Great saws, enjoy it!


----------



## stihl460 (May 24, 2011)

yeah that's what the guy at the sawshop said he was gonna do for me before i took it home. im really excited, he gave me a hell of a deal on it because its been used before he told me $300 and immediately looked on the shelf and saw a new one for $575 and told him to hold it for me.


----------



## BigUglySquirrel (May 24, 2011)

*oh yeah*

You're about to meet your new favorite chainsaw. Around here, a 14" bar is the standard. I do run a 16" on removals and it handles it fine. I think 12" is just too short. I feel the 14" and 16" both balance well, and I don't use safety chain. I've owned Echo and Husqvarna and even a couple 192T's.... hands-down, the only saw I want on my hip is the 200T. At $300, you made a wise investment. My recommendation? Take out the spark screen, learn how to adjust the carb properly, (it's not difficult at all) and go buy another 200T. You're seriously going to love it THAT much. Congrats!


----------



## DDM (May 26, 2011)

You can have my 200 when you pry my cold dead fingers from around the handle.... so yeah its one bad piece of equipment!
14" for me... hang onto it though they dont bounce well...


----------



## logging22 (May 26, 2011)

I dont climb, but i really want one. Good price imo.


----------



## deevo (May 26, 2011)

BigUglySquirrel said:


> You're about to meet your new favorite chainsaw.
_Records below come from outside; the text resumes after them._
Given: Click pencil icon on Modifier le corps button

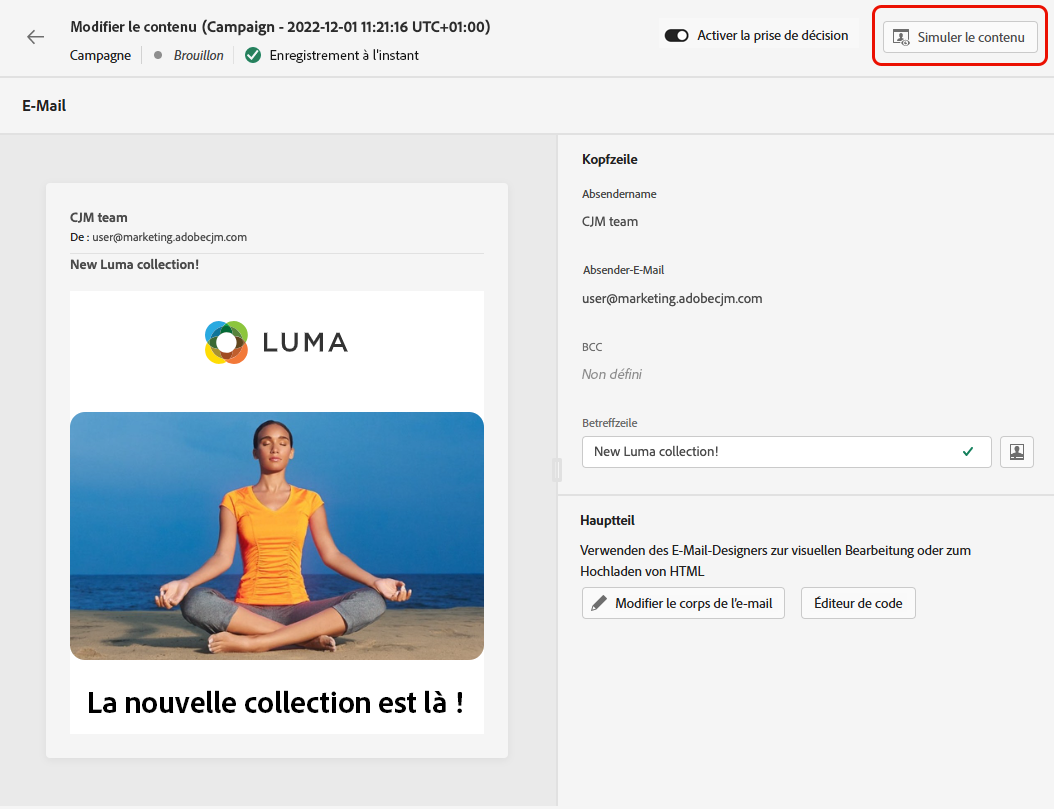Looking at the screenshot, I should [x=599, y=603].
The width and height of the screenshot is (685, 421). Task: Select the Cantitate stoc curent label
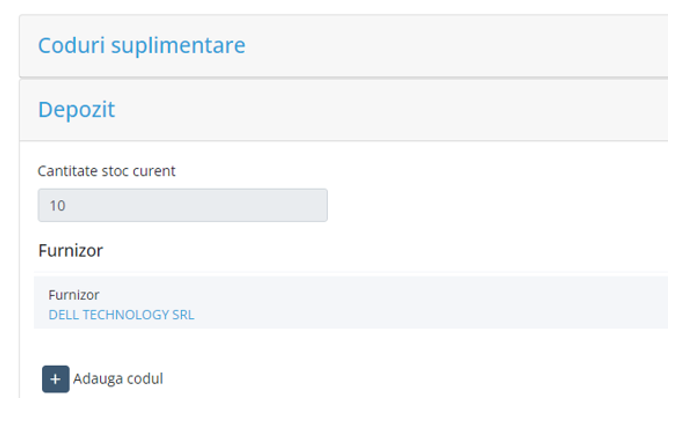click(106, 171)
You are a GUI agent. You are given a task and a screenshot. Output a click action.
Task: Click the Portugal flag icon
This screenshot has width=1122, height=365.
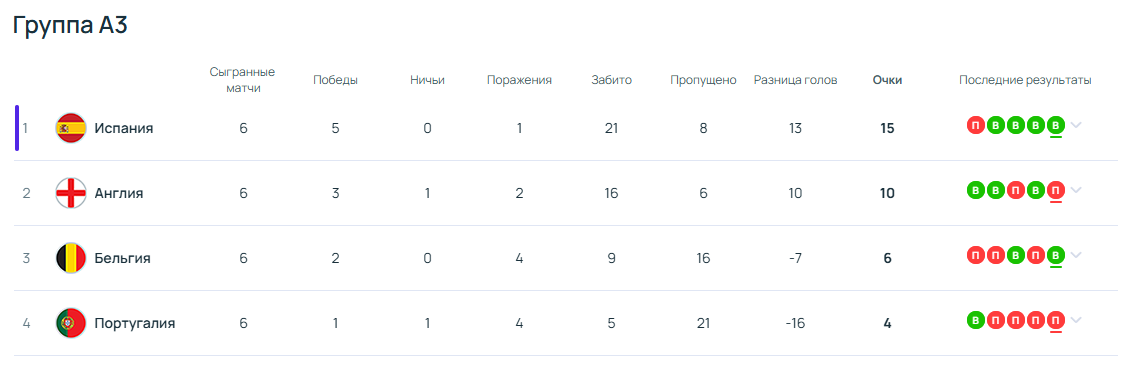tap(71, 323)
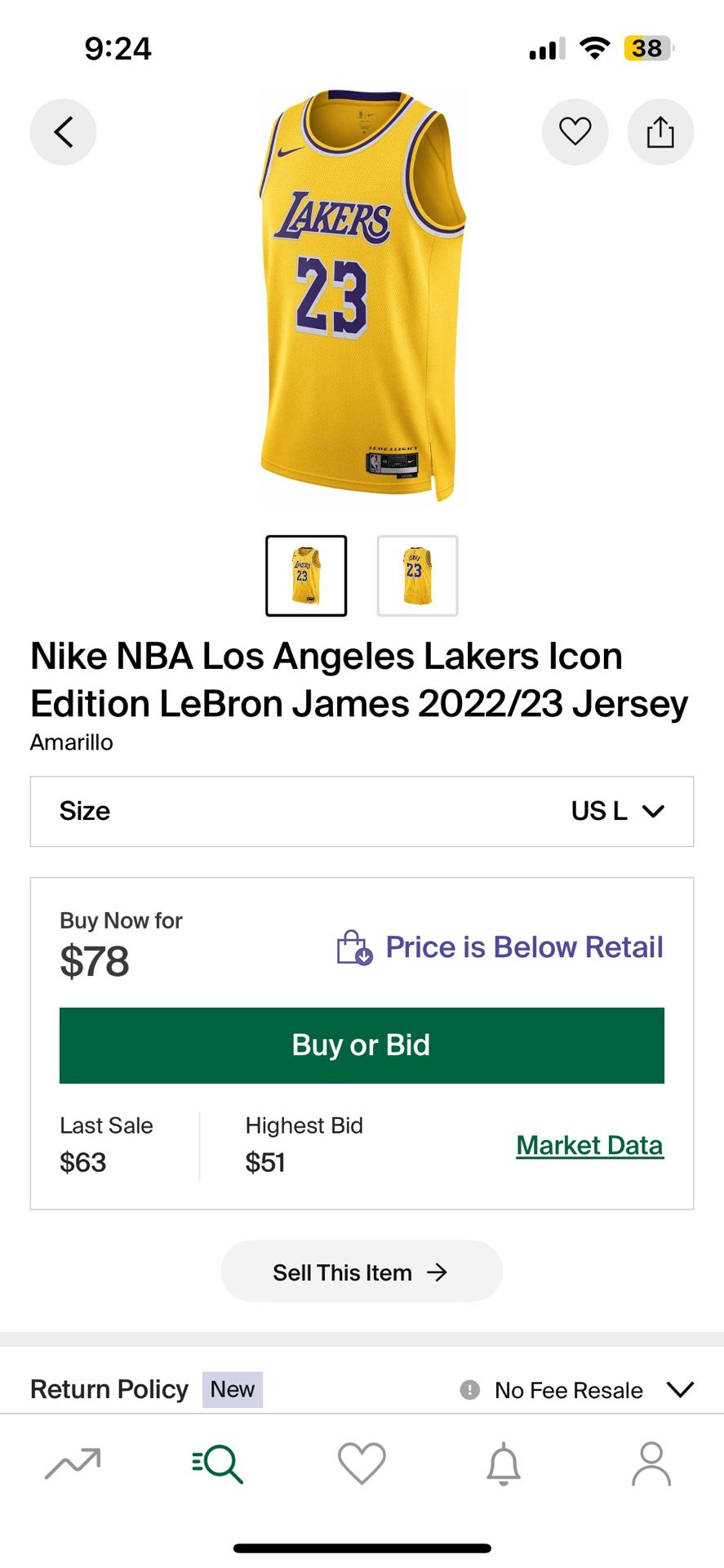The width and height of the screenshot is (724, 1568).
Task: Open the search tab in bottom bar
Action: point(218,1463)
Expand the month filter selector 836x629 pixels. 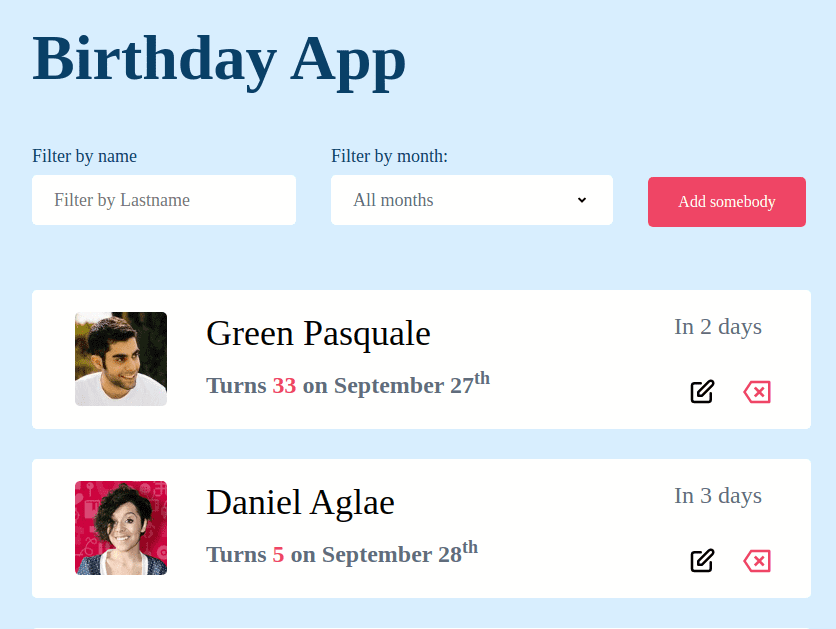pos(472,200)
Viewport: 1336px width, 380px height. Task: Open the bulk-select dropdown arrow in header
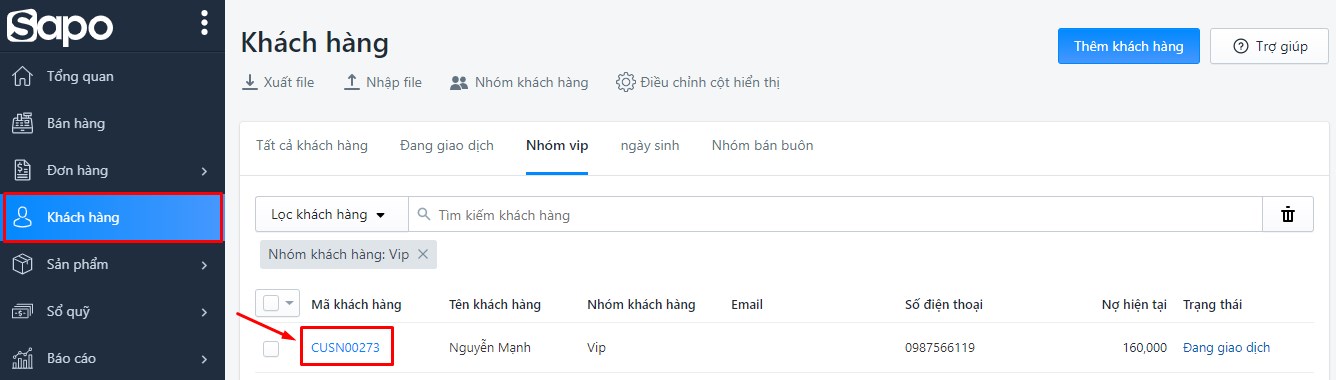(x=290, y=303)
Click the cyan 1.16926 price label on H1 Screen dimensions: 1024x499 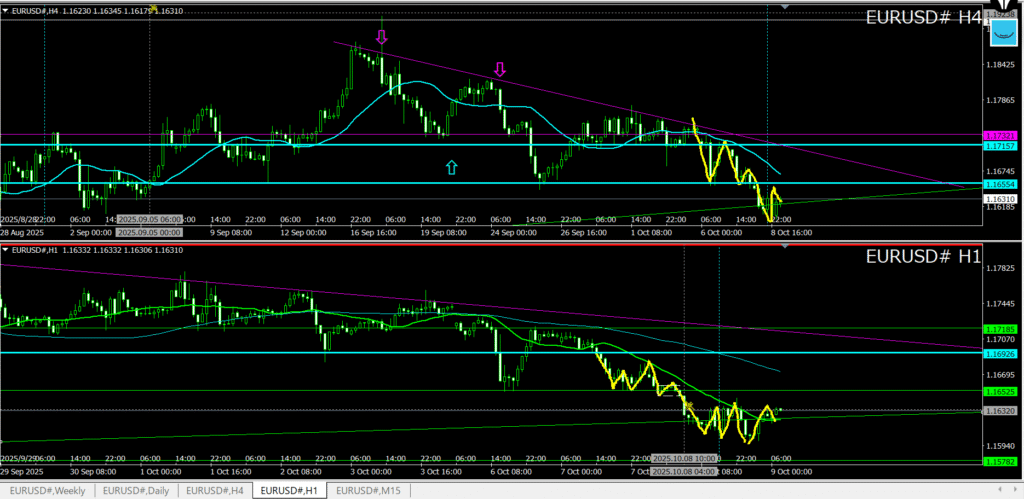click(1001, 353)
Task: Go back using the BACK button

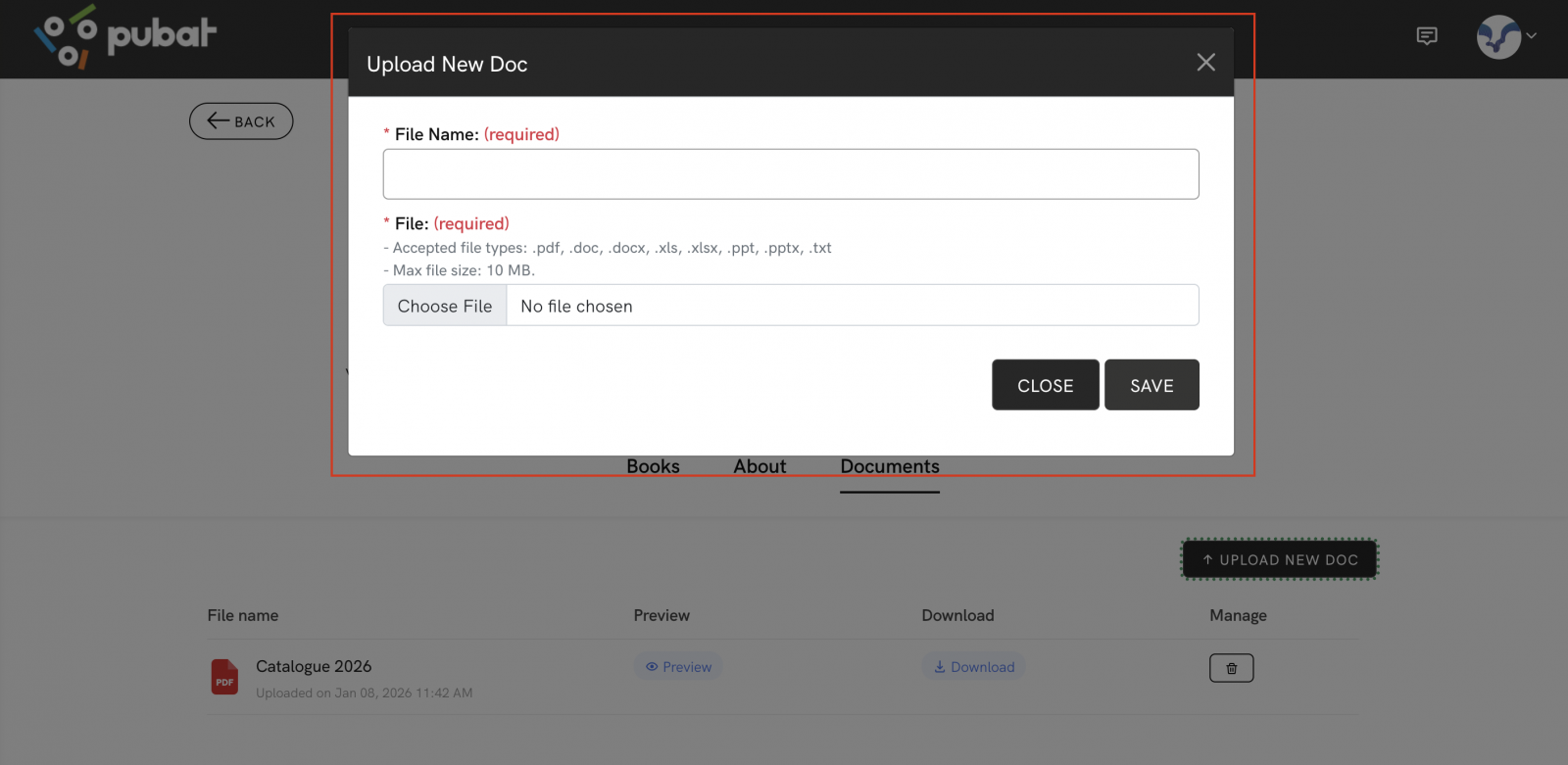Action: click(241, 121)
Around here, a 14" bar is the standard. I do run a 16" on removals and it handles it fine. I think 12" is just too short. I feel the 14" and 16" both balance well, and I don't use safety chain. I've owned Echo and Husqvarna and even a couple 192T's.... hands-down, the only saw I want on my hip is the 200T. At $300, you made a wise investment. My recommendation? Take out the spark screen, learn how to adjust the carb properly, (it's not difficult at all) and go buy another 200T. You're seriously going to love it THAT much. Congrats!


 What he said!


----------



## TreEmergencyB (May 26, 2011)

Love the 200 wont climb with anything else. 12" on mine, cutting anything much bigger than that you need a bigger saw IMO. I dont to 'push' the saws beyond there expectations get more outa them IMO.


----------



## stihl460 (May 27, 2011)

just got a call today from the saw shop, my saw's ready, they took it apart and gave it a good cleaning, took the spark arrestor out and a new carb (they adjusted it for me) those guys know their stuff so i dont think i should need to re-adjust anything. Can't wait to get out there and try it out, been waiting for this for a long time. i dont remember exactly but i believe there is a 14" bar on it. i'll letcha guys know what my feedback is when i get a chance!


----------



## TreEmergencyB (May 30, 2011)

stihl460 said:


> just got a call today from the saw shop, my saw's ready, they took it apart and gave it a good cleaning, took the spark arrestor out and a new carb (they adjusted it for me) those guys know their stuff so i dont think i should need to re-adjust anything. Can't wait to get out there and try it out, been waiting for this for a long time. i dont remember exactly but i believe there is a 14" bar on it. i'll letcha guys know what my feedback is when i get a chance!


 
So....hows she cut?


----------



## TreeClimber57 (May 30, 2011)

*You are gonna love that saw..*

Best climbing saw you are going to get.. you are going to fall in love with it really quickly.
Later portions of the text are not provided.